Wei Tian, Wei Yue'nin ani saldırısıyla şok oldu ve soğuk ter içinde kaldı. Sadece sırtının sırılsıklam olduğunu hissetti ve sesi kekeledi.
Hala sert olmasına rağmen sesinde bir vibrato vardı.
“Erkek kardeş?”
Wei Yue soğuk bir şekilde gülümsedi, uzun kılıcını geri çekti ve Wei Tian'a güzel gözlerle baktı.
“Evet, sen Wei Tian, benim kardeşimsin, bu yüzden seni gerçekten öldürmeyeceğim, ama seni ve üçüncü kardeşi yoldaş olarak göndermek imkansız değil!”

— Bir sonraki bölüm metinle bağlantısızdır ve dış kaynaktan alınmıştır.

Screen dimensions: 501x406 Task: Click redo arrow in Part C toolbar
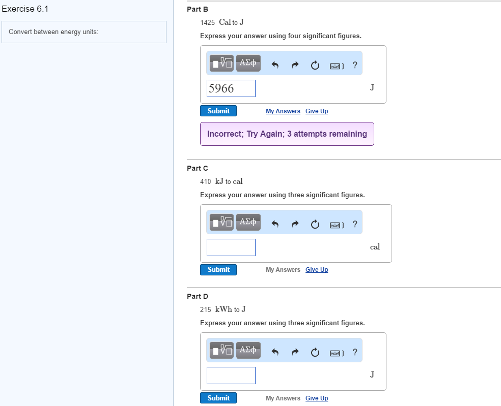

Wei Yue'nin üçüncü prensten bahsettiğini duyan Wei Tian'ın yüzü bir anda soldu!
Küçük kız kardeşim, Büyük vahşi Doğa'dan döndüğünden beri, başlangıçta zayıf olan kişiliği son derece güçlü hale gelmişti.
Yetiştirme üssünde hızla ilerleme kaydetti ve artık eskisi gibi bir kaplumbağa değil.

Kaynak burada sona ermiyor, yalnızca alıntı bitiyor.